Uniform redundancy allocation maximizes the robustness of flow networks against cascading failures

We study the robustness of flow networks against cascading failures under a partial load redistribution model. In particular, we consider a flow network of $N$ lines with initial loads $L_1, \ldots, L_N$ and free-spaces $S_1, \ldots, S_N$ that are independent and identically distributed with joint distribution $P_{LS}(x,y)=P(L \leq x, S \leq y)$. The capacity $C_i$ is the maximum load allowed on line $i$, and is given by $C_i=L_i + S_i$. When a line fails due to overloading, it is removed from the system and $(1-\varepsilon)$-fraction of the load it was carrying (at the moment of failing) gets redistributed equally among all remaining lines in the system; hence we refer to this as the partial load redistribution model. The rest (i.e., $\varepsilon$-fraction) of the load is assumed to be lost or absorbed, e.g., due to advanced circuitry disconnecting overloaded power lines or an inter-connected network/material absorbing a fraction of the flow from overloaded lines. We analyze the robustness of this flow network against random attacks that remove a $p$-fraction of the lines.
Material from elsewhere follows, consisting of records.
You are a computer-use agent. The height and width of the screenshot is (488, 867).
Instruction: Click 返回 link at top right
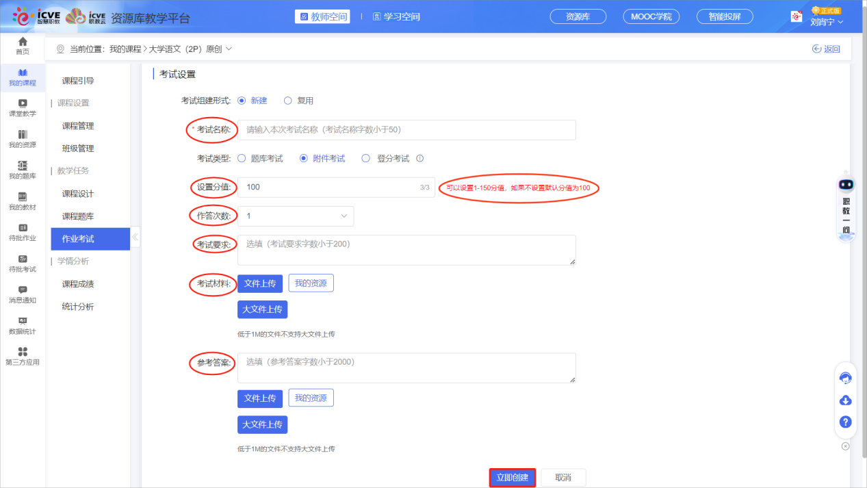tap(826, 49)
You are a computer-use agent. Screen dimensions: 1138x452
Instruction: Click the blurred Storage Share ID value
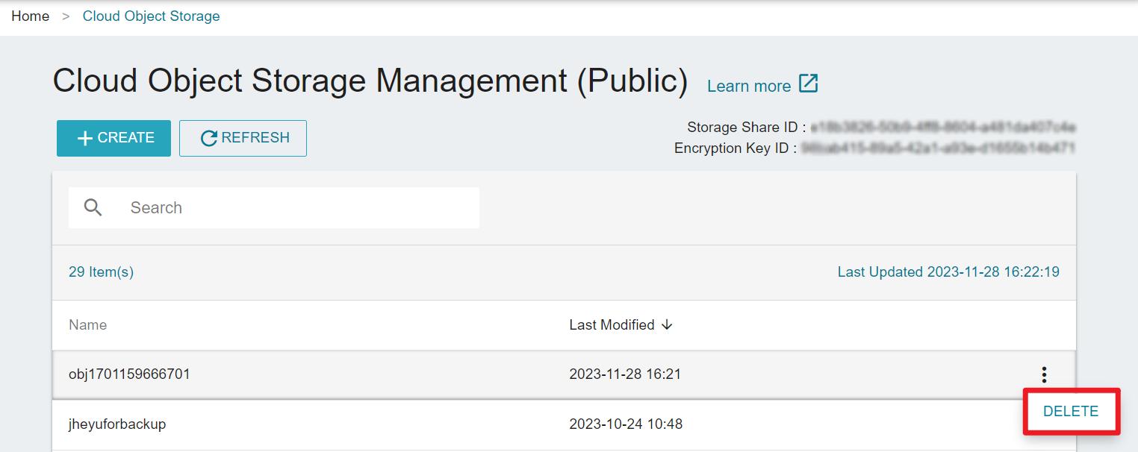click(x=942, y=127)
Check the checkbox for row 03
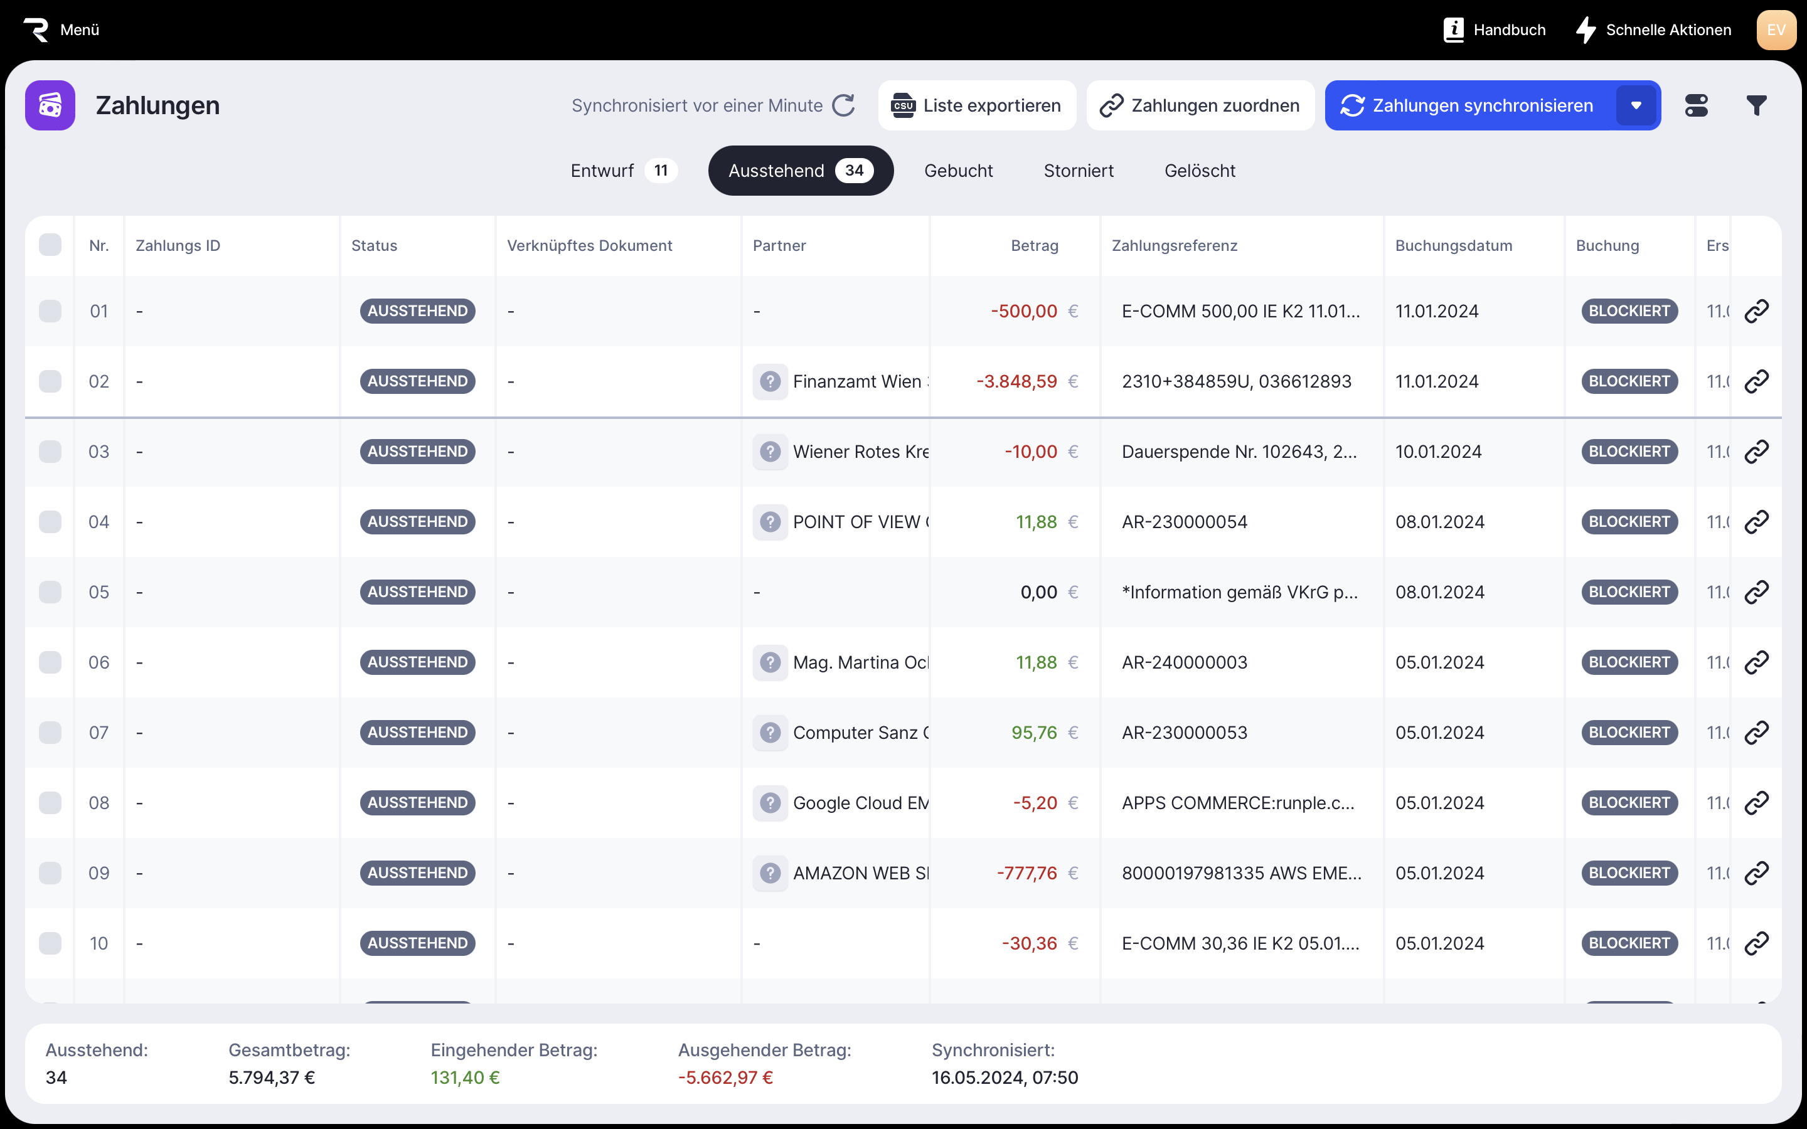1807x1129 pixels. (50, 452)
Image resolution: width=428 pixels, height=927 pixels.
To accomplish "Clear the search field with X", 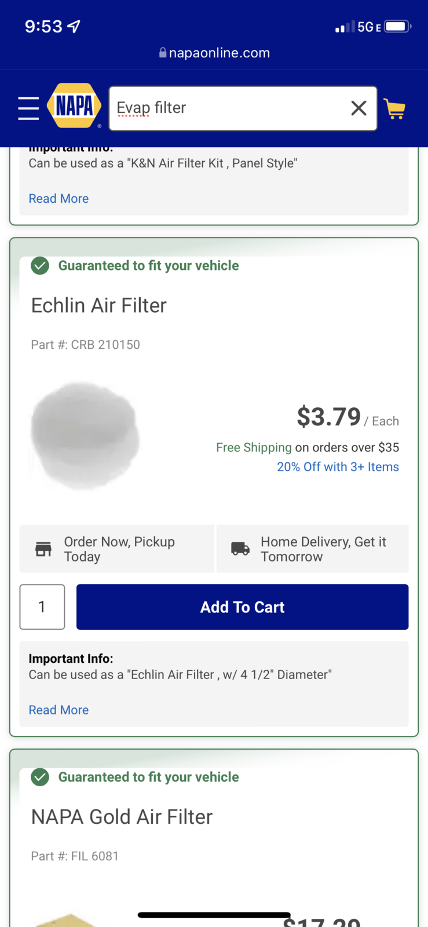I will (359, 108).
Our contributions include (i) deriving the final fraction of alive lines $n_{\infty}(p,\varepsilon)$ for all $p, \varepsilon \in (0,1)$ and confirming the results via extensive simulations; (ii) showing that partial redistribution might lead to (depending on the parameter $0<\varepsilon \leq 1$) the order of transition at the critical attack size $p^{*}$ changing from first to second-order; and (iii) proving analytically that the widely used robustness metric measuring the area $\int_{0}^{1} n_{\infty}(p,\varepsilon) \mathrm{d}p$ is maximized when all lines have the same free-space regardless of their initial load.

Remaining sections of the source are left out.